The film can be erratic in nature and remains true to what you would expect of Soderbergh's style. There are quite a few black and whites drop-ins and edits. Interview footage and the whole UN episode is presented in a heavily grained monotone image. This is of course by design and it adds an aged realism to the film.
Nevertheless, the disc is presented in high definition and there is more than enough quality for a visually satisfying experience. The jungles and wild's of Cuba always appear lush with colours. The images are especially vibrant in the naturally lit scenes with the colours always appearing vividly saturated. The detail is excellent and the contrast and black levels are pretty much spot on.
The film has been digitally enhanced and on occasion edge enhancement appears visible. The image does at times also feel a little soft, probably due to the camera techniques involved. Perhaps this is why edge enhancement was used?
The transfer is otherwise free from any dirt, blemishes or noise. Overall it's a quality disc and I doubt there will be many who will complain.
When it comes to audio you've no headaches with what to choose from here. The choice is made really simple, you have only one and it's in DTS-HD Master Audio 5.1 form.
The audio is in Spanish and the English subtitles drop in whenever needed. You get spoken English interspersed in the film here but generally it's in the form of an interviewer's narrative.
Whilst you don't have quantity of choice you certainly do get quality. This is a surprisingly potent soundtrack underlined with tight and responsive bass undertones. There is good rear channel activity which provides an all encompassing aural experience. The battle at Santa Clara for example has enough about it for example to have you perched upright.
Still, it's a film that centres around dialogue and there are absolutely no complaints with the clarity of the sound. Dialogue and clarity are both impeccable. There is also no hint of it sounding 'tinny' or falling foul of the higher frequencies. The balance of the mix is controlled and measured and the results are excellent.
For music lovers the Alberto Iglesias' musical score caps it all off by adding a sombre yet enriching tone to the whole film. It's an excellent sound track.
Unfortunately 'Che' is not best endowed with a wealth of extras. This is a real pity as there is so much stuff that could and should have been included. There really is no excuse for not including far more substantial material about both the film and the man himself.
As a result there are only two extras of note and quite criminally there is no audio commentary to accompany the film.

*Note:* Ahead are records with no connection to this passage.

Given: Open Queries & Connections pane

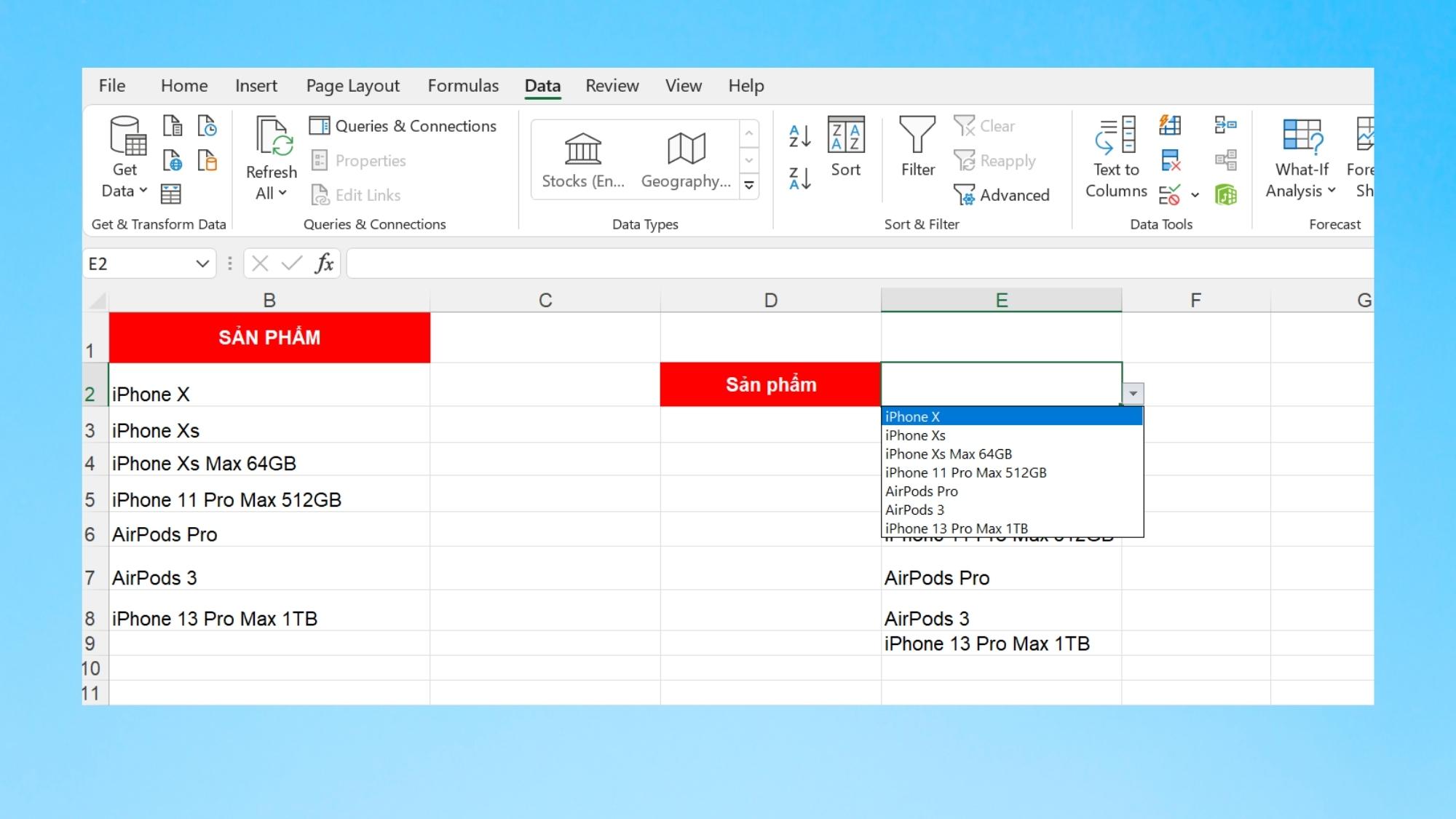Looking at the screenshot, I should (403, 126).
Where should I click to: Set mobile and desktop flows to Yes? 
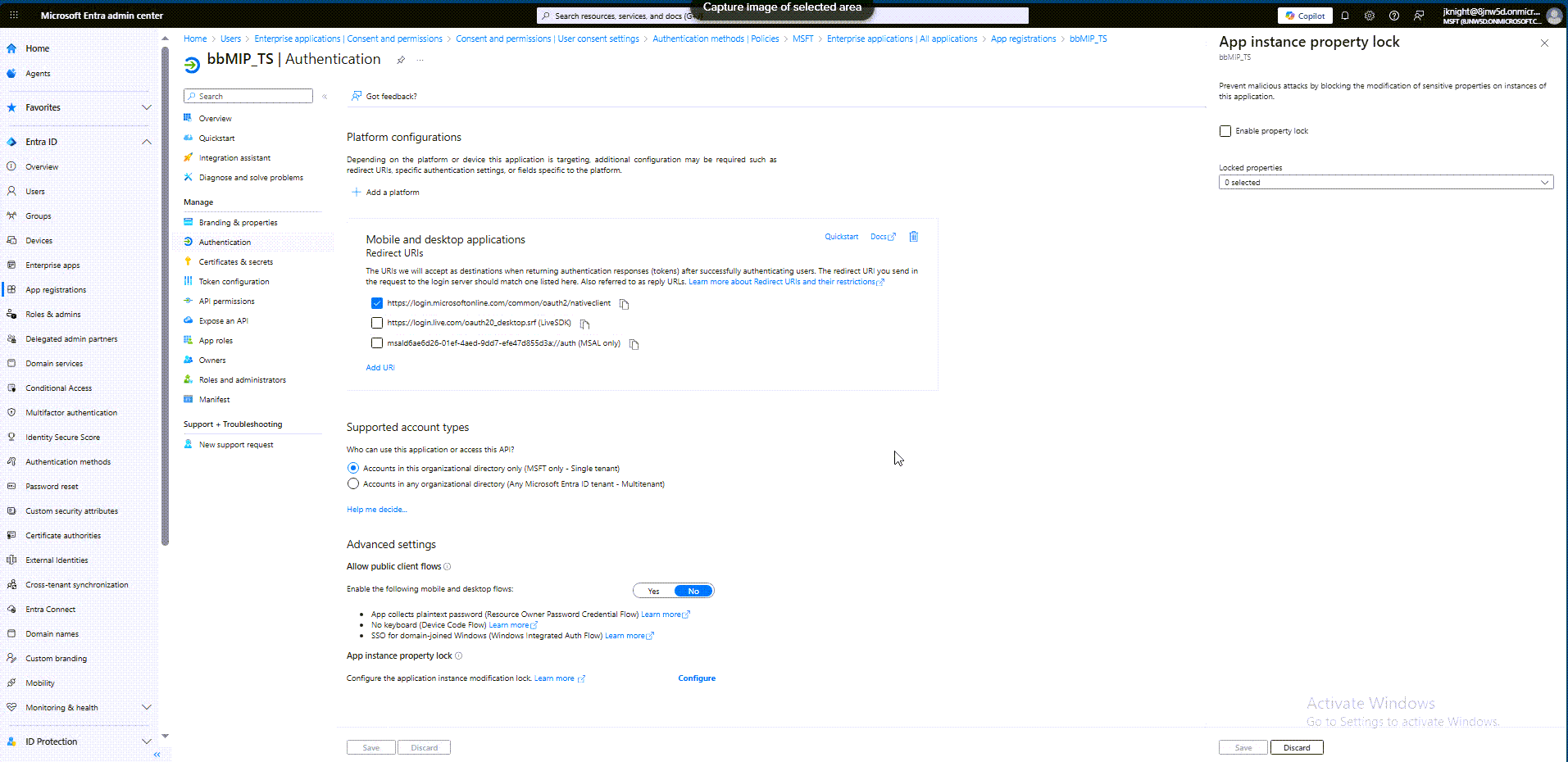point(652,590)
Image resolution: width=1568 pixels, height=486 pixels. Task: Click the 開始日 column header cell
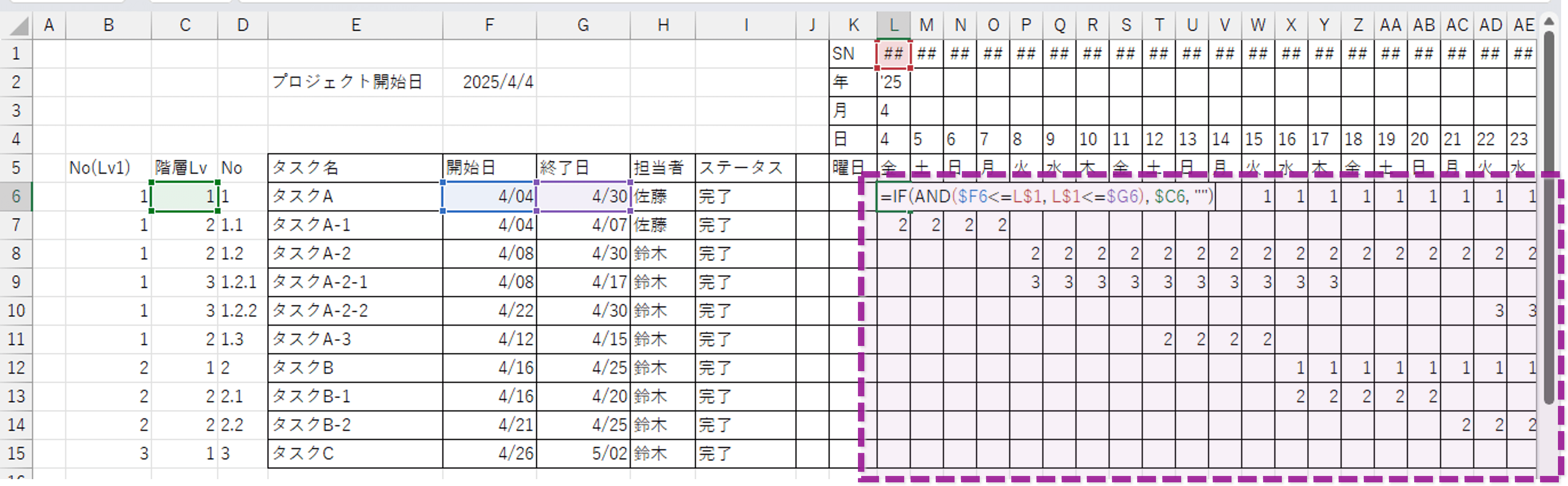pos(489,167)
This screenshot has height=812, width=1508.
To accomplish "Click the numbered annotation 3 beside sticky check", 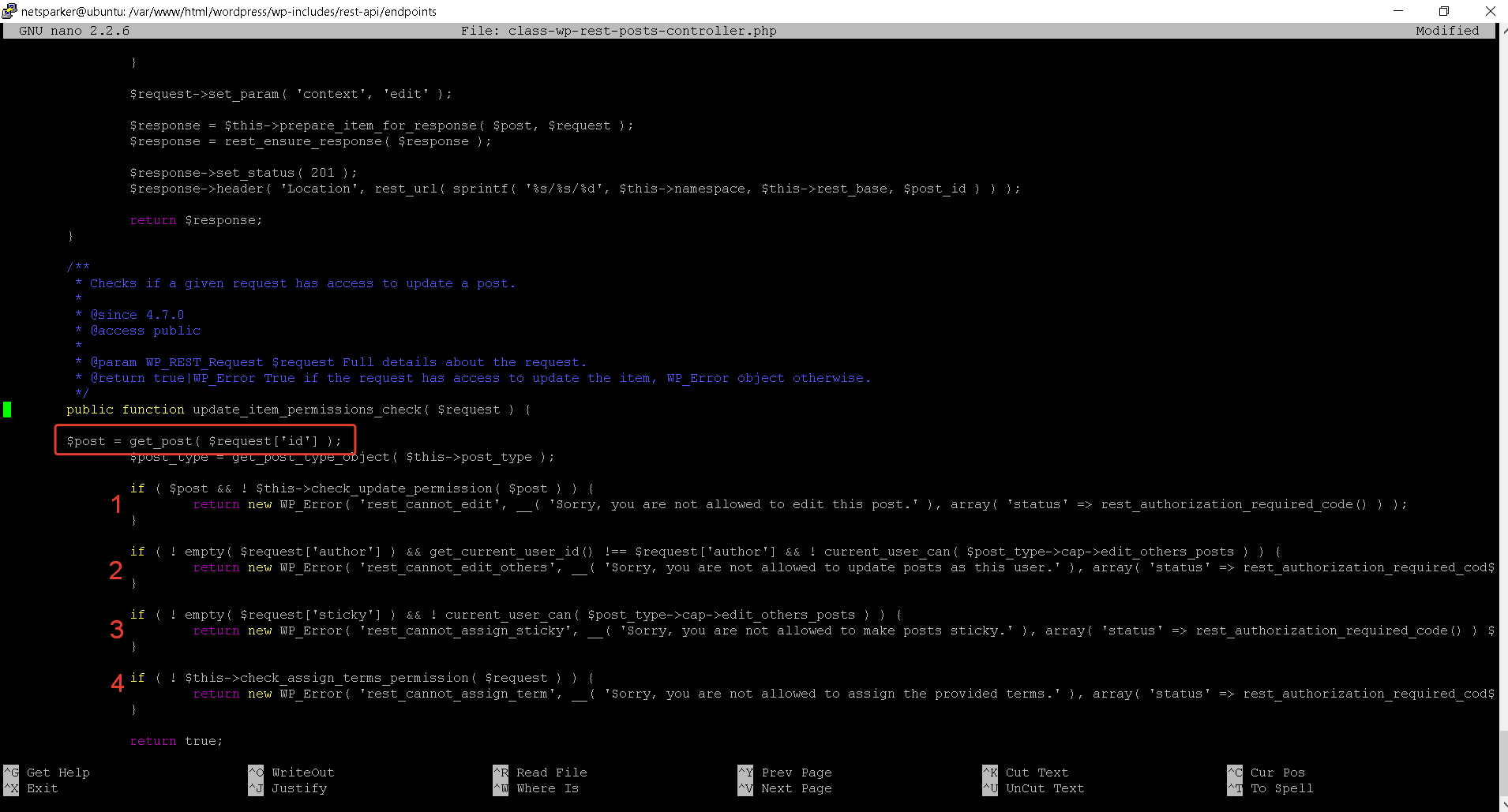I will tap(117, 629).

Che Featurette -(10mins 49secs) - A behind the scenes look at the making of the film along with comments from Benicio Del Toro, Steven Soderbergh and Demian Bichir. It's presented in High Definition and is a mix of spoken Spanish and English.
Exclusive Interview with Steven Soderbergh - (13mins 19secs) - This one is a straightforward first person interview with Steven Soderbergh about the film. Surprisingly it kicks off with him candidly admitting he knew very little about Guevara. The questions appear as banners breaking up each response but it all feels a little too cold and it never really flows with a satisfying conviction.
Trailers - Here you get a 'Teaser' of the film along with a 'Theatrical' trailer.
In some ways there has been divided opinion on whether this film was a success for Steven Soderbergh or not. It is undoubtedly a good film about a very interesting political character of the 20th Century but is it worthy being a biopic of Ernesto 'Che' Guevara?
Che Part One is a film which in many cases you will either 'get' or in some others perhaps not. Whilst the story that is depicted is true and was immensely momentous for both Cuba and Latin America, you don't feel the same sense of importance coming across in the film. I'm not sure why this is so but it all came across as a little too matter of fact for me.
Nevertheless, the director has added his own inimitable style to this biopic and the film is very well made indeed. The use of edits and inserts certainly works and the whole episode of the address to the UN in New York is extremely well done.
Optimum have chosen to lock this disc to Region B, so please make sure your player is not restricted otherwise. The video quality of the disc is excellent and the audio sound track has a real sense of quality about it. The real let down are the extras. What on earth were they thinking when they decided not to provide an audio commentary on a film like this?
It's also worth noting that Part Two should be watched in tandem with Part One or at least in direct succession of it. This may help to get a better sense of balance across the two.
I would therefore recommend both discs as a purchase or better still as a box set for completeness sake. Although, there does remain a slight doubt as to whether these films are actually up for repeated viewings. For some of you, this may prove to be the deciding factor before purchase. Nevertheless, Che Part One is still an excellent film.